I recently learned that Admiral Gene La Rocque died on October 31, 2016 at the age of 98. He is buried at Arlington Cemetery. Gene had a long career in the military, rising to the rank of rear admiral. In 1971, after his retirement from the military, he was one of the principal founders of the Center for Defense Information (CDI), a non-profit, non-partisan educational organization concerned with analysis of military matters and particularly abuses in defense expenditures. CDI was led by retired military officers, including Gene, who was its first director. The organization supported a strong defense, but opposed excessive expenditures for weapons and also policies that increased the likelihood of nuclear war.

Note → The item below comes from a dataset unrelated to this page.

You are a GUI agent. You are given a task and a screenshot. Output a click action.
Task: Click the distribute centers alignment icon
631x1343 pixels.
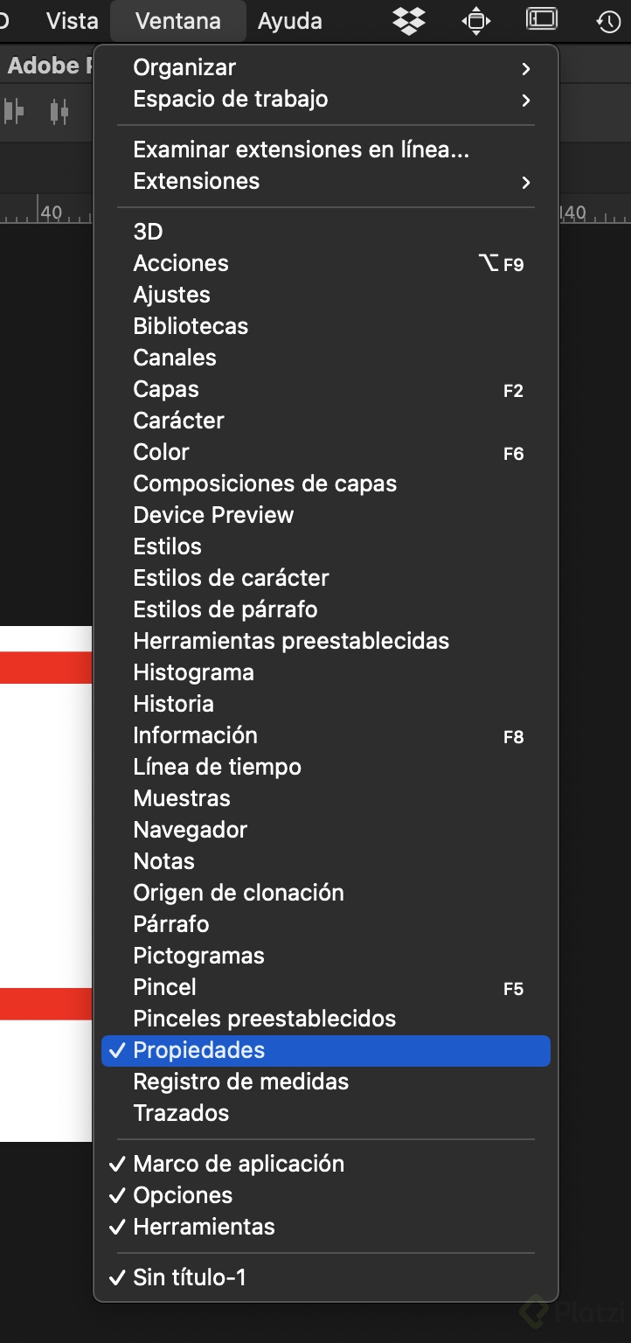59,111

In 1985, the Nuclear Age Peace Foundation gave its Distinguished Statesman Award to Gene for “courageous leadership in the cause of peace.” (The name of the award was later changed to Distinguished Peace Leadership Award.) Gene came to Santa Barbara to receive the award and spoke on “The Role of the Military in the Nuclear Age.” In his speech upon receiving the Foundation’s award, Gene shared some important insights. He said, for example, that, based upon his long military experience, he believed “that war is a very dumb way to settle differences between nations. And nuclear war is utterly insane.” Gene was always a straight talker.
He also had this to say about nuclear war: “If we are to have a nuclear war, we can’t win it. Can we survive it? I don’t know. Nobody knows. That’s the tragedy of it – nobody knows. Anybody that tells you that this many people are going to be killed and this many are going to survive doesn’t know what he’s talking about.”
Referring to a war between the U.S. and Soviet Union, he said, “We’re getting closer to a war we don’t want, a war we can’t control, a war in which we can’t defend ourselves, a war we can’t win, and a war we probably can’t survive.” Substitute “Russia” for “Soviet Union,” and these words are as true today as they were in 1985.
Gene La Rocque was a wise and humble man, who stood squarely on the side of justice and peace. He served for many years as a member of the Nuclear Age Peace Foundation’s Advisory Council, when we could always count on him for his good advice and his abiding decency. He was self-deprecating and had a great sense of humor. He lived a long life and a good life, and he did his utmost to leave the world a better place.
I urge you to follow Gene’s advice “to do something every day if you want to avert a nuclear war.” No advice from a military leader could be more important or more useful to the fate of humanity.